Председателю управы Георгий Павлович так и объяснил, что нужно ехать по опекунским делам в Калугу.
– Ну, конечно, конечно, какие могут быть препоны, – заторопился подписать прошение Бирюков, словно бы извиняясь за то, что сам не предложил пойти в отпуск, а теперь вот рад исправить ошибку.
Малявин неспешно шел по Центральной в сторону гостиницы «Урал», оглядывая витрины магазинов, прохожих, особенно женщин, их в последнее время он как бы не замечал. Одна весьма хорошенькая девушка смутилась под его взглядом и улыбки сдержать не смогла, что его порадовало мимолетно. Решение ехать в Калугу сразу освободило от пут, которыми он себя захлестнул.

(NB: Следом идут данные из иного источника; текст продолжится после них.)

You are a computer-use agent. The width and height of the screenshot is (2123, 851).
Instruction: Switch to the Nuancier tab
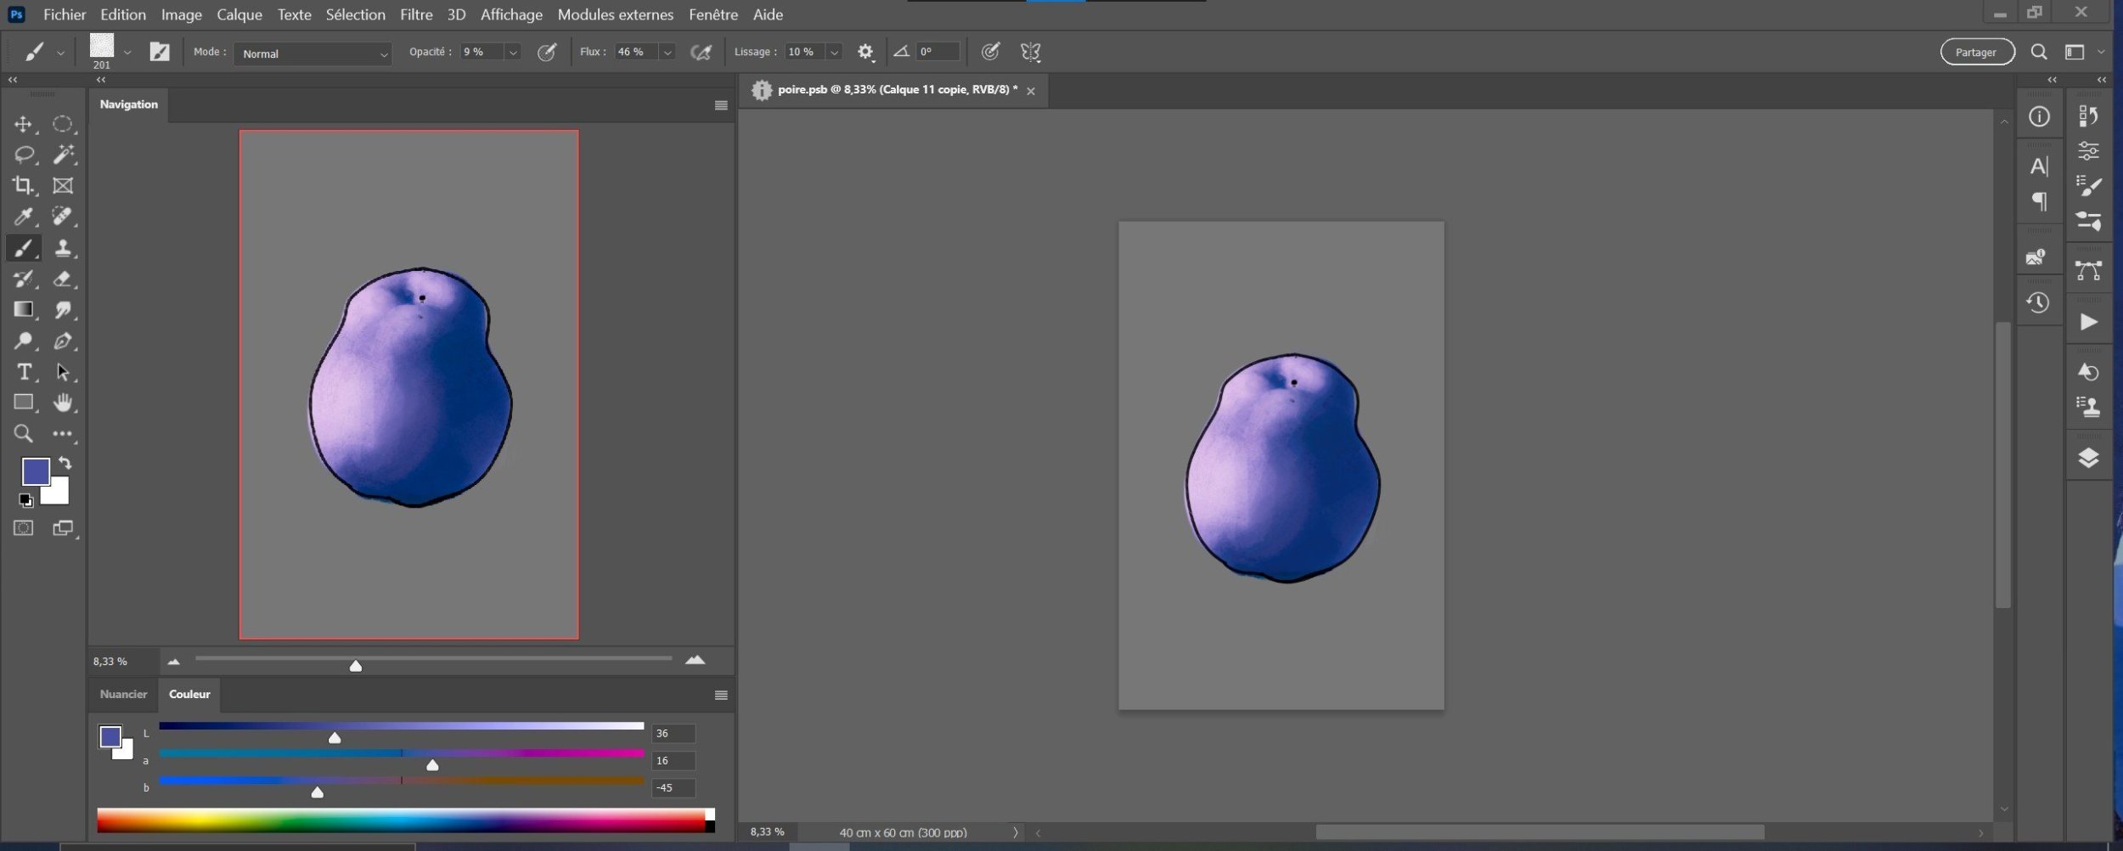point(123,694)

Дядю хотелось увидеть, Андрюшку… «Как он там, сирота?» – проговаривал жалобно, хотя знал, что с приемыша там пылинки сдувают.
– Георгий Павлович! День добрый!
Малявин невольно вздрогнул. От коляски шел к нему князь Кугушев и улыбался, как старинному приятелю.
– Давно хотел вас видеть.
– Я тоже рад встрече, – ответил Малявин не совсем искренне и пожал протянутую ладонь.
– Как поместье? Будете строиться?
– Я заложил там частично сад, построил дом. Остались отделочные работы… – Он чуть было не сказал: да вот денег не хватило.
– Что вы говорите! Не ожидал. Мне приходилось перестраивать дом, знаю, как это хлопотно.